### MATERIAL FOR THIS EXERCISE
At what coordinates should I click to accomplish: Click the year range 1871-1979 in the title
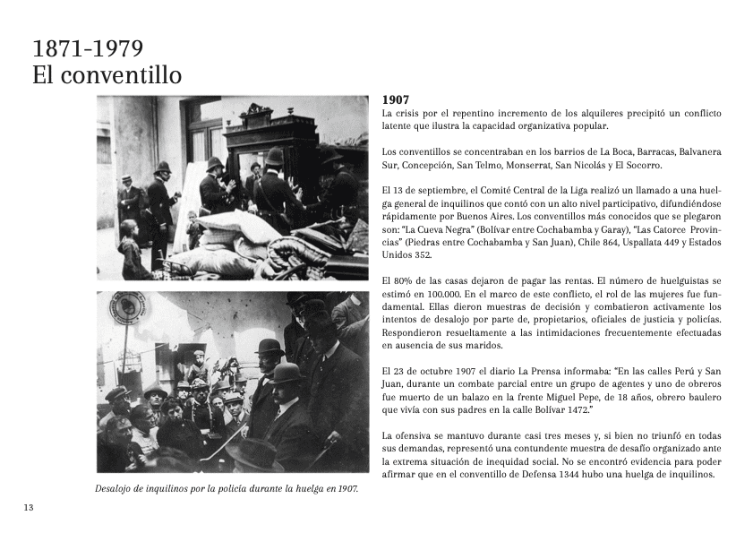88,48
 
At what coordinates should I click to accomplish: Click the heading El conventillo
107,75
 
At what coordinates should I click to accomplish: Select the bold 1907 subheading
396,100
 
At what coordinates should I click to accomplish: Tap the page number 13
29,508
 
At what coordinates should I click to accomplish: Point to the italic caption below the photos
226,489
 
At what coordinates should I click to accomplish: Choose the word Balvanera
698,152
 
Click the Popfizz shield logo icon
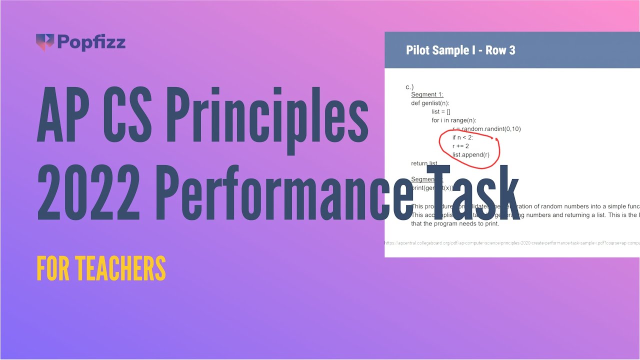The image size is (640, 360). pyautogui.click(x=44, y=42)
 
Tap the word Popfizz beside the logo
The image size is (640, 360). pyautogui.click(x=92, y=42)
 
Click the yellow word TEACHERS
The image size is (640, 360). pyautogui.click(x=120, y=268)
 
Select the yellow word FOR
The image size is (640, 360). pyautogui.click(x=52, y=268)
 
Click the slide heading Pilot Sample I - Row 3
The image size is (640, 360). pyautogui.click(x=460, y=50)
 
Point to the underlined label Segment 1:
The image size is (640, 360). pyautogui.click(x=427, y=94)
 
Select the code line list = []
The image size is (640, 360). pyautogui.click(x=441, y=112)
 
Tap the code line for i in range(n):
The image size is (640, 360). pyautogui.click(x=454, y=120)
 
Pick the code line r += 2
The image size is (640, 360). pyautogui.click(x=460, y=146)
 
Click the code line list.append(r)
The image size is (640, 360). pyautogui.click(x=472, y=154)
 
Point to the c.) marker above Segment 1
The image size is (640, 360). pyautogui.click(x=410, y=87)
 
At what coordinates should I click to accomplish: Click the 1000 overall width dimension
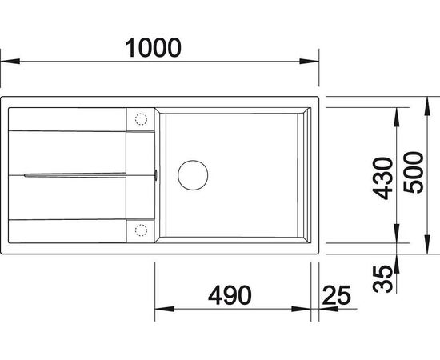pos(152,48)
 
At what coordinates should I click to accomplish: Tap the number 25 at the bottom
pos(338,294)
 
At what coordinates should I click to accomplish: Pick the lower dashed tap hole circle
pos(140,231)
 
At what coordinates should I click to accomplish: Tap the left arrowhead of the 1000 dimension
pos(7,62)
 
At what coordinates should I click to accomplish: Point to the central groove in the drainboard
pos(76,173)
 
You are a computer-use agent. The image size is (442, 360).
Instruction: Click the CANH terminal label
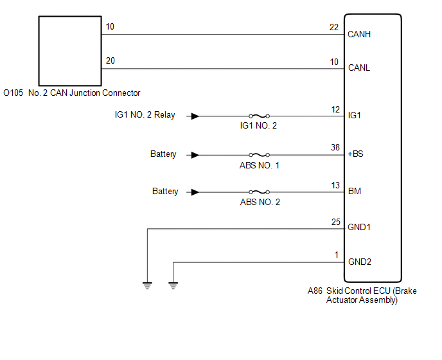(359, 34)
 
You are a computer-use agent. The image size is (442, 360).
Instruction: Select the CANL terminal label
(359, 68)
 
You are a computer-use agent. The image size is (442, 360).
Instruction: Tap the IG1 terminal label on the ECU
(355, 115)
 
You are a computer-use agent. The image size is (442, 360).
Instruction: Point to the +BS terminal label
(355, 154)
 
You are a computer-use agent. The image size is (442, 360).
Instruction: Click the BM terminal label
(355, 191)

### GIVEN REQUEST
Reproduce every row above word for word, leaving out the pictures.

### FULL SOLUTION
At what coordinates should I click to accomplish: Click the year range 1871-1979 in the title
88,48
 
At what coordinates should I click to accomplish: Click the heading El conventillo
107,75
 
At what coordinates should I click to accomplish: Select the bold 1907 subheading
396,100
 
At what coordinates should I click to accomplish: Tap the page number 13
29,508
 
At what coordinates should I click to accomplish: Point to the italic caption below the photos
226,489
 
At what coordinates should I click to accomplish: Choose the word Balvanera
698,152
 
Click the Popfizz shield logo icon
The image size is (640, 360). pyautogui.click(x=44, y=42)
 
Tap the word Popfizz beside the logo
The image size is (640, 360). pyautogui.click(x=92, y=42)
 
Click the yellow word TEACHERS
The image size is (640, 360). pyautogui.click(x=120, y=268)
 
Select the yellow word FOR
The image size is (640, 360). pyautogui.click(x=52, y=268)
 
Click the slide heading Pilot Sample I - Row 3
The image size is (640, 360). pyautogui.click(x=460, y=50)
 
Point to the underlined label Segment 1:
The image size is (640, 360). pyautogui.click(x=427, y=94)
 
Select the code line list = []
The image size is (640, 360). pyautogui.click(x=441, y=112)
 
Tap the code line for i in range(n):
The image size is (640, 360). pyautogui.click(x=454, y=120)
 
Pick the code line r += 2
The image size is (640, 360). pyautogui.click(x=460, y=146)
 
Click the code line list.append(r)
The image size is (640, 360). pyautogui.click(x=472, y=154)
 
Point to the c.) marker above Segment 1
The image size is (640, 360). pyautogui.click(x=410, y=87)
 
At what coordinates should I click to accomplish: Click the 1000 overall width dimension
pos(152,48)
 
At what coordinates should I click to accomplish: Tap the number 25 at the bottom
pos(338,294)
 
At what coordinates should I click to accomplish: Pick the lower dashed tap hole circle
pos(140,231)
 
At what coordinates should I click to accomplish: Tap the left arrowhead of the 1000 dimension
pos(7,62)
 
At what coordinates should I click to accomplish: Point to the central groove in the drainboard
pos(76,173)
 
You are a computer-use agent. The image size is (442, 360).
Instruction: Click the CANH terminal label
(359, 34)
 
You are a computer-use agent. The image size is (442, 360).
Instruction: Select the CANL terminal label
(359, 68)
 
You are a computer-use agent. The image size is (442, 360).
Instruction: Tap the IG1 terminal label on the ECU
(355, 115)
 
You are a computer-use agent. The image size is (442, 360).
Instruction: Point to the +BS terminal label
(355, 154)
 
You are a computer-use agent. The image size is (442, 360).
Instruction: Click the BM terminal label
(355, 191)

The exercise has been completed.